When a family is diagnosed with a chromosome 18 change, the next question is, of course, “What do we do? How do we treat it?” All too often, families still hear “There is no treatment. There is nothing that can be done.” How frustrating!! It leads us to wonder if this will always be the case. Will we ever get to the point where a physician says, “Ah! Yes, I’m very familiar with this condition and the recommended treatments. Here is what we need to do,”?
This is already happening for some other chromosome conditions, namely, Down syndrome. What can we learn from the study of Down syndrome? How did the Down syndrome community get to where they are today? What has made a difference in the lives of people with Down syndrome and how was that achieved?
The average life expectancy of someone with Down syndrome has dramatically improved over the last 40 years. The graph below illustrates this point by comparing the average age at death of someone with Down syndrome from 1968 to 1997. During the period of time covered by these data, no specific treatment for Down syndrome was developed. The changes in life expectancy are merely due to a change in attitude within the medical community. Physicians used to withhold treatment for people with Down syndrome. However, as parents and families advocated for their children, the medical community started applying standard medical care as warranted for specific symptoms. Their congenital heart conditions were repaired. They were screened for thyroid problems. If they developed leukemia, they were treated.
**This graph is from the Centers for Disease Control, Mortality and Morbidity Report.
Another major shift has been the change in society’s view towards people with disabilities. Over the course of the past several decades, families with a child with Down syndrome started keeping them at home with the family instead of placing them in institutions. I don’t think anyone will disagree that a family environment is superior and provides a child with better attention their specific health needs, not to mention more varied social interactions and learning opportunities. However, the graph also unfortunately shows that not all families have the same access to healthcare or receive the same respect for their concerns. Clearly, we still have some work to do to make sure that all families have access to the resources to keep their children healthy.

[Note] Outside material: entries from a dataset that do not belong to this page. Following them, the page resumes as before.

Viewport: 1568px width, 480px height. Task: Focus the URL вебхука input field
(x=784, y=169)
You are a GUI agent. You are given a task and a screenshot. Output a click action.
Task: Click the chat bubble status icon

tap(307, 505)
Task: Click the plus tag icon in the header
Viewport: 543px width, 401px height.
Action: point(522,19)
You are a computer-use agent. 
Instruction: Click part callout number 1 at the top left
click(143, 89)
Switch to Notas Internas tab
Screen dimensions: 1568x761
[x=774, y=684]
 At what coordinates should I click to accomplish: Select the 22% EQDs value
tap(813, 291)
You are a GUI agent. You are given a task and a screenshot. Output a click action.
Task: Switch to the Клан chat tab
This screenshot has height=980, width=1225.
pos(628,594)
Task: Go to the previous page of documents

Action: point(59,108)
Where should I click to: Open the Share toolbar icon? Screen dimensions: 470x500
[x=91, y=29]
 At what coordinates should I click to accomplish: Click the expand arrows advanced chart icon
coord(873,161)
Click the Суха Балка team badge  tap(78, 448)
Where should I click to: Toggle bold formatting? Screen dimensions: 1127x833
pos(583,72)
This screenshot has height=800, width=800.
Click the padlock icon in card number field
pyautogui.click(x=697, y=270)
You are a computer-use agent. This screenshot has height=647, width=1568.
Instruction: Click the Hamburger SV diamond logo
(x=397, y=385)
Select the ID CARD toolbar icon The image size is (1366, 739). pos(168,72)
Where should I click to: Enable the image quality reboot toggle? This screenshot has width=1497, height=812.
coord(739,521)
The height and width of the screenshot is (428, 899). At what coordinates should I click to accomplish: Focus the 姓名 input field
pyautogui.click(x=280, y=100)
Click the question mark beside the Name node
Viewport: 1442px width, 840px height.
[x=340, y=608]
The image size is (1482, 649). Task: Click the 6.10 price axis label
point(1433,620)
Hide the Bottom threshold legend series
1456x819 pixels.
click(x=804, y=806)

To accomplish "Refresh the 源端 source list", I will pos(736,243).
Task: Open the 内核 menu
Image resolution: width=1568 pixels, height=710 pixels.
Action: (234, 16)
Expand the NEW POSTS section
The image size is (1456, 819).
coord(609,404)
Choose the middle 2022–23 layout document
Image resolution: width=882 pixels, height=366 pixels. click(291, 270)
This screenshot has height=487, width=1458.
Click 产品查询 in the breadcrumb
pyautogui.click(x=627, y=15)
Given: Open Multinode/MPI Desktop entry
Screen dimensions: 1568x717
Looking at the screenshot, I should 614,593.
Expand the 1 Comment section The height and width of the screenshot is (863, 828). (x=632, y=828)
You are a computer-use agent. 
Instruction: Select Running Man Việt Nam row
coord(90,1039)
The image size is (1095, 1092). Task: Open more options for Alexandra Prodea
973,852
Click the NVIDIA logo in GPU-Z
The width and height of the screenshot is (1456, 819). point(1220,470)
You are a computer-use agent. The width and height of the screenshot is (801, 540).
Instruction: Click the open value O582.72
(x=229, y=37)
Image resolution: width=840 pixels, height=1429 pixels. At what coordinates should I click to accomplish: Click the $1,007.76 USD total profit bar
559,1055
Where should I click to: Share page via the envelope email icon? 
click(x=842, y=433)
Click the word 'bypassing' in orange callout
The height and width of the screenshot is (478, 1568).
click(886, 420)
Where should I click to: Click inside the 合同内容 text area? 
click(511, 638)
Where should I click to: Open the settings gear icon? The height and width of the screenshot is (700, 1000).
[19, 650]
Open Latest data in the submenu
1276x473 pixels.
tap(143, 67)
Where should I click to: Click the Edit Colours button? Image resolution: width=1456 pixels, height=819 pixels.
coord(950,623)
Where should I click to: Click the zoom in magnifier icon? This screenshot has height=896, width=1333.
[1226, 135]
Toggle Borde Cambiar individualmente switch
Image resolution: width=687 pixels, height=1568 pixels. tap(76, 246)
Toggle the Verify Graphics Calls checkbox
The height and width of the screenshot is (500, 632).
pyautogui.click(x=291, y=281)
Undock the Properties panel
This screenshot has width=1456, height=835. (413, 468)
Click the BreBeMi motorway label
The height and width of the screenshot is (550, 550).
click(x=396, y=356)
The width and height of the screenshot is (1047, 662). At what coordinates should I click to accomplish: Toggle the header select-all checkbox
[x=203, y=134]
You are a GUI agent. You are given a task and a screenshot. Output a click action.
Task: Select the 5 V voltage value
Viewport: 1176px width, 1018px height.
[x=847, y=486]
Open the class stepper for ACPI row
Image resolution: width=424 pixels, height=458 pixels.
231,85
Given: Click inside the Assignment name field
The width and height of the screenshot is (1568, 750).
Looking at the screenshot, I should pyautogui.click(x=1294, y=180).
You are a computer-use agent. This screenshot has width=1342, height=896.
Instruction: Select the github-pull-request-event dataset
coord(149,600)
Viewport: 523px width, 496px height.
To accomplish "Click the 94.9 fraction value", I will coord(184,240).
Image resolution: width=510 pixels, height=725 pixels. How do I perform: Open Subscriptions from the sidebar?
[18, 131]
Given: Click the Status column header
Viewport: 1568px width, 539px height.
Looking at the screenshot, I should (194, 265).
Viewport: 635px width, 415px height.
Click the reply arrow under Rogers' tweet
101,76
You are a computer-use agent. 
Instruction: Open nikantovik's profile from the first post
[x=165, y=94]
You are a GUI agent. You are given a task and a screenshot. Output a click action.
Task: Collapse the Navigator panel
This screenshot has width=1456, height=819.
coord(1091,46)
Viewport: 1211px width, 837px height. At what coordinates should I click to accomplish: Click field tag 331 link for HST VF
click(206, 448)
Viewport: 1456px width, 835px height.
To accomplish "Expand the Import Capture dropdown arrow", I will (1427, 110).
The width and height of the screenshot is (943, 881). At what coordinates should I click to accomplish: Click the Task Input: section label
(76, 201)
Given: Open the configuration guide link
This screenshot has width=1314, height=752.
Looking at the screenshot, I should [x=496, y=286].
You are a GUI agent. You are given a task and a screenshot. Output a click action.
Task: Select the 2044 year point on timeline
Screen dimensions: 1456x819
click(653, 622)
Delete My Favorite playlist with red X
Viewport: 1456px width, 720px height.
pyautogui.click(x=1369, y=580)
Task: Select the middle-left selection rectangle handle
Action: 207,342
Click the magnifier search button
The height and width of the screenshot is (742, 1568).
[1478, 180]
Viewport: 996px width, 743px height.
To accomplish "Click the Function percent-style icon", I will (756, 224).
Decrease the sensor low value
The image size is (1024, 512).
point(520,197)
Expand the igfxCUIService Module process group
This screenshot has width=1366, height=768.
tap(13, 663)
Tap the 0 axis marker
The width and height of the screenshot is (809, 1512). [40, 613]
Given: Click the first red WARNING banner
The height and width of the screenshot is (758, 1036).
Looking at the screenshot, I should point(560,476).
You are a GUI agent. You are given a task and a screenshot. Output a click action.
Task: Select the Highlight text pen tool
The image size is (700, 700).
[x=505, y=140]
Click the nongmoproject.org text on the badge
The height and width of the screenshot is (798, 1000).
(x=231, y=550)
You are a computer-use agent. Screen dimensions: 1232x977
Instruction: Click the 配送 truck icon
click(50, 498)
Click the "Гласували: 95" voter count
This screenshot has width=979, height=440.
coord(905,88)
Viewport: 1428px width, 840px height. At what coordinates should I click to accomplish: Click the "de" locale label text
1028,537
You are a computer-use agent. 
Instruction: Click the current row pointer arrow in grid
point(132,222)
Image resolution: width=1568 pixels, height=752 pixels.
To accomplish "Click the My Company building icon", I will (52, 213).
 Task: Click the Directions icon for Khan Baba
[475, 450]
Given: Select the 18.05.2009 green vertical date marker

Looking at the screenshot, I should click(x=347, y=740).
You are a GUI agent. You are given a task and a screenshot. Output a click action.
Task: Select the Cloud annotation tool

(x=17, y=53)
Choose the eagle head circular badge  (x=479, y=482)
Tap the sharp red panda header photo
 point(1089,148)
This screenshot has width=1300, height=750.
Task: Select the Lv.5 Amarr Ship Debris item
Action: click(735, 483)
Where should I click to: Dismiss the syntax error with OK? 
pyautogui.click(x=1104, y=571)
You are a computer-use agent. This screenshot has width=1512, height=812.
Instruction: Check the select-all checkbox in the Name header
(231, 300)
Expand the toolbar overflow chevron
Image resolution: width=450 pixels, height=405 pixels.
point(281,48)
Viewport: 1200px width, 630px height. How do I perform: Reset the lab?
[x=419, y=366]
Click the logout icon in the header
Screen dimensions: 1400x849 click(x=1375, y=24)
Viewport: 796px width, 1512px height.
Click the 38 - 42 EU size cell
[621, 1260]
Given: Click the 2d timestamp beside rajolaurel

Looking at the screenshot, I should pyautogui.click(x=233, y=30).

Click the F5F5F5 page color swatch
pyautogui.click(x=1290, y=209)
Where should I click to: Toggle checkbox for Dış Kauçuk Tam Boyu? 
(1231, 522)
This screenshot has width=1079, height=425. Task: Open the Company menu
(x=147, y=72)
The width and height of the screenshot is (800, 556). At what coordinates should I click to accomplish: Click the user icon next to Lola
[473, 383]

The lessons for us in the chromosome 18 community are two-fold. (1) We can make great progress if we advocate that our special children be treated the same as a child with normal chromosomes who presented with the same health concerns. (2) We need to continue to change society’s views on disabilities. We have come a long way from routine institutionalization, but there is still a long way to go. We need to make sure that all our children have access to all opportunities to lead a fulfilling life. From the opportunity to develop strong relationships with friends and families to the chance to follow a dream career, we need to continue to advocate for them. We could develop the “cure” but it won’t make a difference if we do not work to correct the social and ethical issues that hold our children back from having a full life.